▸ **Description of the task**
With pictures left out, please repeat word for word the lines from the one containing "Open the Match Geometry 2D dropdown" through the end of the records.

[Saved entries]
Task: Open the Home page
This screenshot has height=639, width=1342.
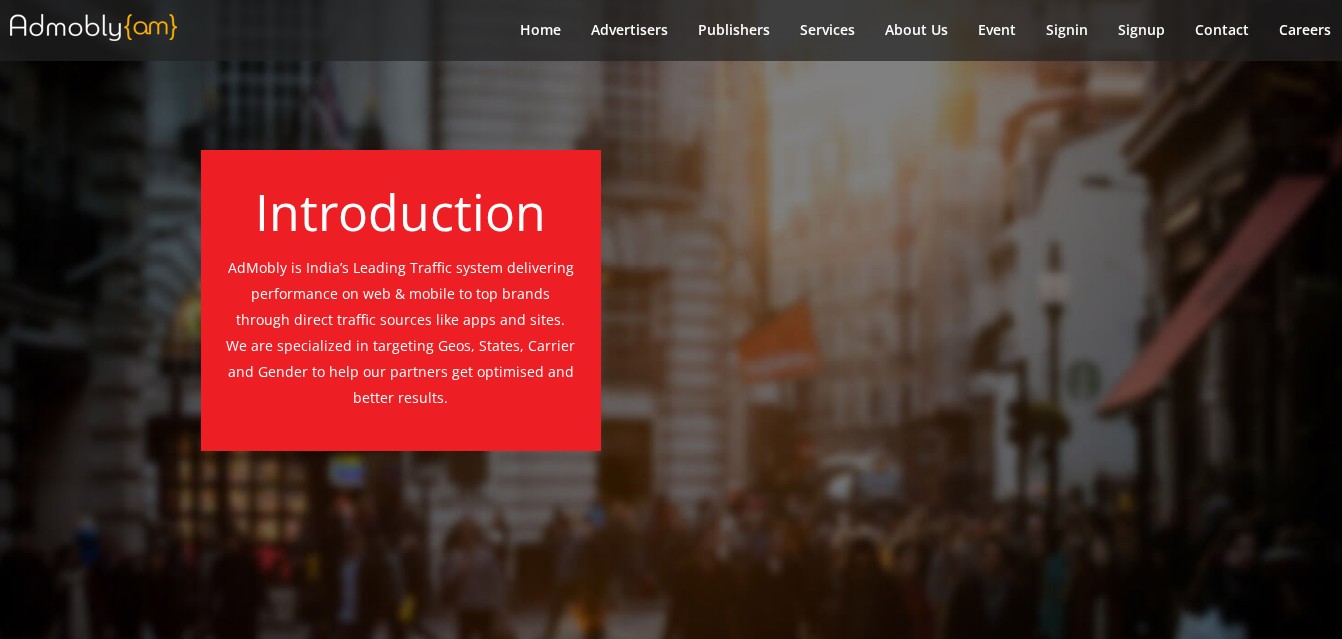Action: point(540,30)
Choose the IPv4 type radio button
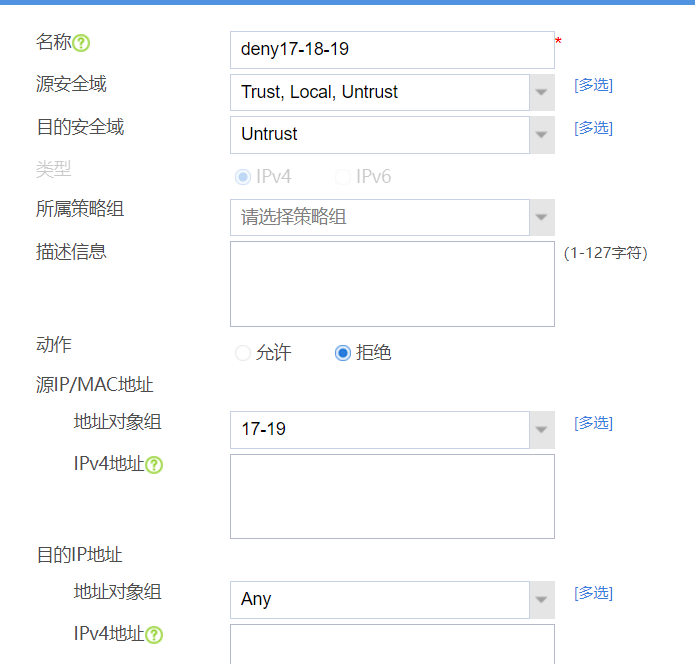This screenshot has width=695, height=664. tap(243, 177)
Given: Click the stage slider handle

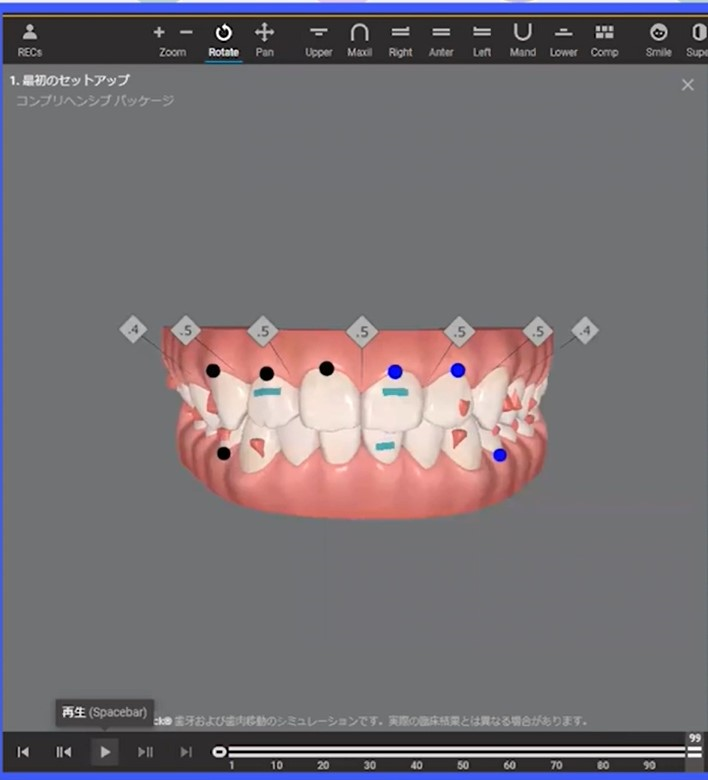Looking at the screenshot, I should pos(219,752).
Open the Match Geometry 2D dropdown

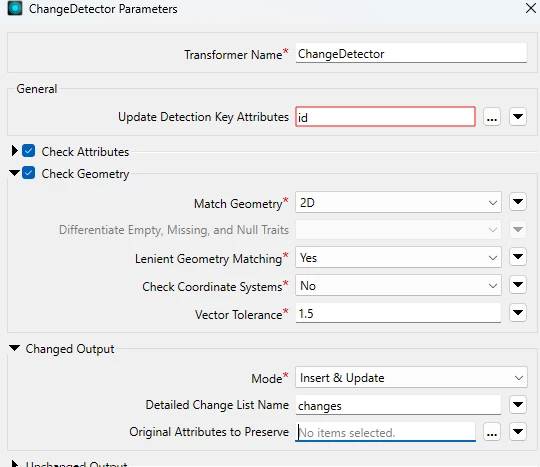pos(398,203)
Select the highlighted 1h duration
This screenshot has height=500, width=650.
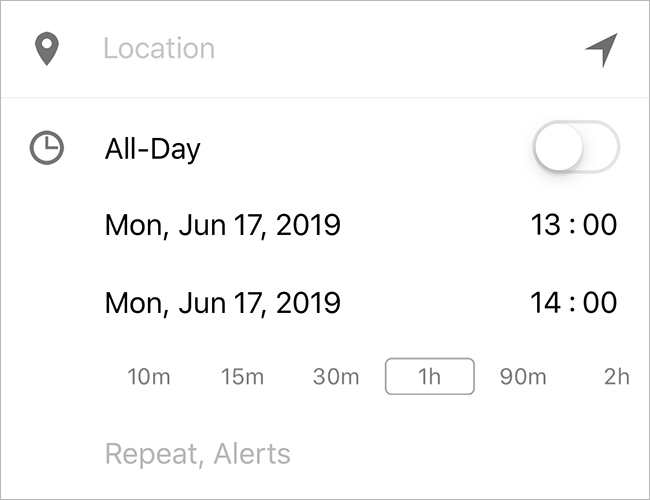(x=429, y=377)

▸ **Answer to the problem**
Open the Match Geometry 2D dropdown

pos(398,203)
Select the highlighted 1h duration
This screenshot has height=500, width=650.
(x=429, y=377)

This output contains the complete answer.